And of course, if R0>R1 initially, then A>0 after your earlier subtraction and the accumulator would be zero after your logical AND operation because B7 would have been a 0.

Thus, in the general case, you would set up two more blocks of code labeled R0LTR1 (R0 Less Than R1) and R0GTR1 (R0 Greater Than R1) after the block labeled R0EQR1. After the ANL A, #0x080 instruction, insert a JZ R0GTR1 followed by a JNZ R0LTR1.

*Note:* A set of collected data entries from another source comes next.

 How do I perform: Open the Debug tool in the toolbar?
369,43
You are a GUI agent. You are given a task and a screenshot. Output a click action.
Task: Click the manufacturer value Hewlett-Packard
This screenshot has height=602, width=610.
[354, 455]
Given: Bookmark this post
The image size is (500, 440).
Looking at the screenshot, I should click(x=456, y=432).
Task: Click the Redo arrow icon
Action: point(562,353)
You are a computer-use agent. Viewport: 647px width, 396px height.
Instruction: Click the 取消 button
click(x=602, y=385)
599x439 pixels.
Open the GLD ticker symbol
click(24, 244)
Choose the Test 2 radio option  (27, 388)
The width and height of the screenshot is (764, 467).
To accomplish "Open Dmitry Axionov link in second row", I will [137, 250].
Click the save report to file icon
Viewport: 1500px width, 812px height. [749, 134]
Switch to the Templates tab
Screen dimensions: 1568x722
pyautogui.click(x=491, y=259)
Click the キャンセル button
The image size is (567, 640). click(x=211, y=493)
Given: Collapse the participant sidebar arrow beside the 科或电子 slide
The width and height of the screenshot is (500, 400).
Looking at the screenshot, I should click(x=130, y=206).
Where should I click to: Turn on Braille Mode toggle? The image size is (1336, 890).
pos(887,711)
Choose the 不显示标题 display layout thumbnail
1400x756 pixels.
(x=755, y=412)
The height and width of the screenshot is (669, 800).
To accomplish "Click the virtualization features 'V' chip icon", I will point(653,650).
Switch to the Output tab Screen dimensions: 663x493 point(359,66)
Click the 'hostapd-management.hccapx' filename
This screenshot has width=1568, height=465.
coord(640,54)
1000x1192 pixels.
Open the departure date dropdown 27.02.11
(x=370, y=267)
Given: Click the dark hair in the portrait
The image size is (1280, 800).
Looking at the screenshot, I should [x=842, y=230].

Also, in the specific case of your question, you don't really need a third block of code labeled R0LTR1 since you're just going to do the same thing as in R0EQR1, so you could just jump there. In such a case, remember to specifically set the accumulator back to zero before the JZ CONTINUE instruction, otherwise in those cases where R0 < R1 you would still execute the R0GTR1 block of code too.

; Compare R0 and R1

          MOV  A, R0
          SUBB A, R1
          JZ R0EQR1

          ANL A, #0x080
          JZ R0GTR1
          JNZ R0LTR1

R0EQR1:   MOV P1, #0x0FF
          JZ CONTINUE

R0GTR1:   MOV P1, #0x000
          JZ CONTINUE

R0LTR1:   MOV P1, #0x0FF

CONTINUE: Here's where the rest of your code picks up.

As I said, this could be condensed for your specific case, but I hope it shows you in general how this can be done in assembler.

Good luck,

Joe